Cost, probably. The 777 and 787 still only use two alpha vanes, but they calculate a synthetic angle-of-attack value as well.

When in flight, accelerometers only tell you what forces are being exerted by the wings and the engines, not which way is down. Consider, for example, the way the drinks in a cup don't spill when a plane turns.
I know that an airplane can make a roll that keeps the fluid in the cup, but when usual commercial planes fly, they don't do stunts, so usually there's no centrifugal force to mimic gravity. When a big jet points its nose down or up people and fluids feel it pretty much as if they were on the ground on a slanted flat surface as one of its edge is being raised or lowered.

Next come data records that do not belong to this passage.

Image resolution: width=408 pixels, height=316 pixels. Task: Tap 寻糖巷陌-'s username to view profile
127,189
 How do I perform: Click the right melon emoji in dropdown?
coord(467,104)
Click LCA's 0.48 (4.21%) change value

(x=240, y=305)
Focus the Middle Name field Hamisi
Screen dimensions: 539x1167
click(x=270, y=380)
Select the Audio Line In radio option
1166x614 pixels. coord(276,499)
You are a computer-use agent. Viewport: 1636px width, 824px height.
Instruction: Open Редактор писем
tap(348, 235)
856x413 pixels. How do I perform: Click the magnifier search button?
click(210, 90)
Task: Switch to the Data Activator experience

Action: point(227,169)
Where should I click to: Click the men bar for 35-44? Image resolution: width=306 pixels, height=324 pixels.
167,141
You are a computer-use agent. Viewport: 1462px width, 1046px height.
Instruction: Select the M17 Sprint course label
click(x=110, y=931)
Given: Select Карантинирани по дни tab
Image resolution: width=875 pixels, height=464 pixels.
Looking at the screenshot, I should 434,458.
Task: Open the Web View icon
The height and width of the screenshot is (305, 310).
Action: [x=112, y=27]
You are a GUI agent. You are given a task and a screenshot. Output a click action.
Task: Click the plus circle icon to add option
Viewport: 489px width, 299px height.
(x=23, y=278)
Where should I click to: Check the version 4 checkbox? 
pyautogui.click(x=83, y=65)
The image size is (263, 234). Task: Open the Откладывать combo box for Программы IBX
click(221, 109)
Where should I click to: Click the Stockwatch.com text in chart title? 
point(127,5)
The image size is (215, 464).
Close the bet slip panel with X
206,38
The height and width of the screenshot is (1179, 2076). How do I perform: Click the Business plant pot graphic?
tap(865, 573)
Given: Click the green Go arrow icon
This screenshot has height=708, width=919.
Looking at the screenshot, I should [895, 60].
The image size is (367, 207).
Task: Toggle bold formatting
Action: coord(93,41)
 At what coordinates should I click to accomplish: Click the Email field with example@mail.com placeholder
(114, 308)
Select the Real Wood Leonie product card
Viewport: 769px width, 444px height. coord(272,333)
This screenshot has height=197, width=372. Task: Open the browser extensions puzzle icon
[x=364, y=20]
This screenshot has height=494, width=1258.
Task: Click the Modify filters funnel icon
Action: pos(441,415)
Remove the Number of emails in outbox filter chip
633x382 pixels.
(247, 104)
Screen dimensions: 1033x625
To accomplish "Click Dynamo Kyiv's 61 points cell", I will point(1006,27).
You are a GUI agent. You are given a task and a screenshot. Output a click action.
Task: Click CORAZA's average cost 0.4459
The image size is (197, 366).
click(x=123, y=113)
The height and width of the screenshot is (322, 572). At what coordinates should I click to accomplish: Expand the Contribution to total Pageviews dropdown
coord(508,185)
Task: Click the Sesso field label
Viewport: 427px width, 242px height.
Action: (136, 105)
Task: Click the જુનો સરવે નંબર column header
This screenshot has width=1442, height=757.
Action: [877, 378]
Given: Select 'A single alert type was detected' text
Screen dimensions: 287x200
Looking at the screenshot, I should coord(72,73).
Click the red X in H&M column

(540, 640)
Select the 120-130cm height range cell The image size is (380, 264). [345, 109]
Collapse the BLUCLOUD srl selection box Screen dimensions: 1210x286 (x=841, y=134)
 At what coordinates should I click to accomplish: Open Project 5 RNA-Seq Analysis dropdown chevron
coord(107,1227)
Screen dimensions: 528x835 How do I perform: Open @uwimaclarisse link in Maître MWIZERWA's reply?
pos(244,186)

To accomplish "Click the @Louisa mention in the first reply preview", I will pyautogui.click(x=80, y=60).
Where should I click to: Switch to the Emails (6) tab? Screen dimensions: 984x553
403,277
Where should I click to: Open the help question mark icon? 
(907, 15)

Sure, this would probably worth next to nothing in turbulence, but in a simple take off and landing (where MCAS is already active and depends on AoA) it might help.

And of course I might be completely ignorant of most of the relevant problems with using any kind of gyroscopic or acceleration based sensor.

I think general relativity rules out the possibility of making a gravity detector that can distinguish it from acceleration.
No, but cost probably does. There have been a number of satellites flown (GOCE, GRACE, SLATS) with the sort of equipment you'd need. With that equipment, simply measure the strength of gravity in multiple parts of the plane. This gets you altitude, just as GPS or air pressure would, and then you can determine the angle of the plane.

An edit as response to the followup mentioning Einstein, due to HN throttle:

Yes, yes... and it doesn't matter for this purpose, because you can measure gravity at multiple points within the aircraft and because gravity falls off with distance.

https://en.wikipedia.org/wiki/Inverse-square_law#Gravitation

We have built equipment sensitive enough to measure this difference and we have flown it in satellites.

"Einstein’s ground-breaking realization (which he called “the happiest thought of my life”) was that gravity is in reality not a force at all, but is indistinguishable from, and in fact the same thing as, acceleration, an idea he called the “principle of equivalence”.